Text excerpt:
•••
One important question is simple: If lunge wounds are unavoidable, that mean every single first blood due ends on the action of first duelist. He just lunges, and that's it. Are you sure you wanted this?

BluSponge
BluSponge's picture

Despite the example in the core rulebook, I'm of a mind to say that "first blood" = first dramatic wound, just like I did back with first edition. Still very doable with a capable duelist, but not always, especially against a villain.

 

Donovan Morningfire
Donovan Morningfire's picture

It depends on the Strength of the opponent as to whether going straight to Lunge is a viable tactic, or if you should hold off and save the Lunge for later in the Round.

A starting Duelist Hero is going to generate 3 to 4 Raises on a Weaponry Risk on average, meaning if they go for a Lunge it'd be 5 or 6 points of damage, presuming base 3 for Weaponry at Rank 3 and including that you have to spend a Raise to activate Lunge in the first place.
•••
Data extract:
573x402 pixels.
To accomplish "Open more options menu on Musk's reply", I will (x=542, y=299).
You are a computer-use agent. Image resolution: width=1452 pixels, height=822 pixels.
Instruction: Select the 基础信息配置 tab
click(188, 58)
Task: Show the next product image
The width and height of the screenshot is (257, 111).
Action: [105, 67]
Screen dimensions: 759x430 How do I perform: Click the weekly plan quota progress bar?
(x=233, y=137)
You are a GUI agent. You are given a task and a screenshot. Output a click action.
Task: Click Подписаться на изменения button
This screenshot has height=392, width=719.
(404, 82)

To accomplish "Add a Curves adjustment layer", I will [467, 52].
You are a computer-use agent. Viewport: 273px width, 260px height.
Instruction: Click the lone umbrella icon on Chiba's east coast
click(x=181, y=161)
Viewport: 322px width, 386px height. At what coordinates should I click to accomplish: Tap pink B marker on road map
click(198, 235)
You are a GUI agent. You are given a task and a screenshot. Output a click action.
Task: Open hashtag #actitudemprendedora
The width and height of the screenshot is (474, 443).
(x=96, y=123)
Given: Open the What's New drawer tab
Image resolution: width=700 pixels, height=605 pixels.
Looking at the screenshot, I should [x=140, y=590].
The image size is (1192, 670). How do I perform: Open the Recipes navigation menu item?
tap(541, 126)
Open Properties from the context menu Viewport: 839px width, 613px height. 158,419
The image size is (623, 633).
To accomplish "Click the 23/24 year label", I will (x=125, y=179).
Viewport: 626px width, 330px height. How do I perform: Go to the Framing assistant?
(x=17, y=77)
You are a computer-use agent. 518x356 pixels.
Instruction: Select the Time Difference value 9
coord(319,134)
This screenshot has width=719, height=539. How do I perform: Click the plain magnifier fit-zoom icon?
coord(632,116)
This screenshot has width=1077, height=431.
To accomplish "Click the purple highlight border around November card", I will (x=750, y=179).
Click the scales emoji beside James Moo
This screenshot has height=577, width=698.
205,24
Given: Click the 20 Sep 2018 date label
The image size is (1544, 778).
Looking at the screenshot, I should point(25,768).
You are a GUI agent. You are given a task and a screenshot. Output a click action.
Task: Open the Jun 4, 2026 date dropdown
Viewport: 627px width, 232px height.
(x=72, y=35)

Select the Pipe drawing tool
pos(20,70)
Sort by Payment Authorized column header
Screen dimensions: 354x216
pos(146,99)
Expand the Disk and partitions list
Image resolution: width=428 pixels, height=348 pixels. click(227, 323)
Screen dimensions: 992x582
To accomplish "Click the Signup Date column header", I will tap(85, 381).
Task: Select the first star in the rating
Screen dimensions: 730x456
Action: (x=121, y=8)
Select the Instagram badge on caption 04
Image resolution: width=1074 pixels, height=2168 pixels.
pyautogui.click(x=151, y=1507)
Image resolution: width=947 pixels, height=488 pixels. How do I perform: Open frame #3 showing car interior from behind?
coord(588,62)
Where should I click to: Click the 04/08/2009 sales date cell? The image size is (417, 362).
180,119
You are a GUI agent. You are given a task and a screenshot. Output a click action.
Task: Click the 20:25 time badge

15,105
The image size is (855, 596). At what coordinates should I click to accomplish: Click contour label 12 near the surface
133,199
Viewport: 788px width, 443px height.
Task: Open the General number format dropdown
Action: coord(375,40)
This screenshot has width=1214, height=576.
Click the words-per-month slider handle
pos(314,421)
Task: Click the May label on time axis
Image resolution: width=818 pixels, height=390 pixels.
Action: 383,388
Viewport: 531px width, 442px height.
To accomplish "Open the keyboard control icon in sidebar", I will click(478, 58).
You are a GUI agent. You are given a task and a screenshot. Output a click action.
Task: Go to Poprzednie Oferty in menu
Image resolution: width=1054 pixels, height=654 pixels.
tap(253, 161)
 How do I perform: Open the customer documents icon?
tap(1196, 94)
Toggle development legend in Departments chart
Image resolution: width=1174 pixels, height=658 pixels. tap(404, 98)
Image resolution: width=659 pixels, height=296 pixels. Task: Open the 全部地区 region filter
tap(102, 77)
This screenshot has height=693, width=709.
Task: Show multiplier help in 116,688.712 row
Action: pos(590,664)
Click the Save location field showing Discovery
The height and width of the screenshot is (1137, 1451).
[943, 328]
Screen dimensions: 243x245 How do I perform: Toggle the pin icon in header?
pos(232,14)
•••
Exercise tasks:
1. Duplicate the listing verbatim, from its first line up to and including the line with "(x=96, y=123)".
2. Go on with the forum thread on Lunge damage and first blood in dueling, picking up after its final sentence.

Answers for this exercise:
1.
573x402 pixels.
To accomplish "Open more options menu on Musk's reply", I will (x=542, y=299).
You are a computer-use agent. Image resolution: width=1452 pixels, height=822 pixels.
Instruction: Select the 基础信息配置 tab
click(188, 58)
Task: Show the next product image
The width and height of the screenshot is (257, 111).
Action: [105, 67]
Screen dimensions: 759x430 How do I perform: Click the weekly plan quota progress bar?
(x=233, y=137)
You are a GUI agent. You are given a task and a screenshot. Output a click action.
Task: Click Подписаться на изменения button
This screenshot has height=392, width=719.
(404, 82)

To accomplish "Add a Curves adjustment layer", I will [467, 52].
You are a computer-use agent. Viewport: 273px width, 260px height.
Instruction: Click the lone umbrella icon on Chiba's east coast
click(x=181, y=161)
Viewport: 322px width, 386px height. At what coordinates should I click to accomplish: Tap pink B marker on road map
click(198, 235)
You are a GUI agent. You are given a task and a screenshot. Output a click action.
Task: Open hashtag #actitudemprendedora
The width and height of the screenshot is (474, 443).
(x=96, y=123)

2.
A Villain that's Strength 7 or above isn't going to take a Dramatic Wound from that, and now has 3 or 4 Raises of their own to begin literally carving you up, and you've got no means to defend against it since you've already burned your Raises on that ill-advised Lunge.  If your Hero managed to roll awesome and came up with a substantial number of Raises (6 or more), then maybe the Lunge might have more of an effect.

And while it is possible that a Duelist Villain with a Strength of 9 or higher could go straight to Lunge and end said duel right off, that's also a sign of poor GM'ing in that you've completely undercut the player's chance to have a cool swordfight sequence.  Granted, it also risks the Villain being put in a bad place if there's a Hero nearby with the Astute Virtue, which seems to be a favorite for at least one player to have in the games I've run or played in thus far.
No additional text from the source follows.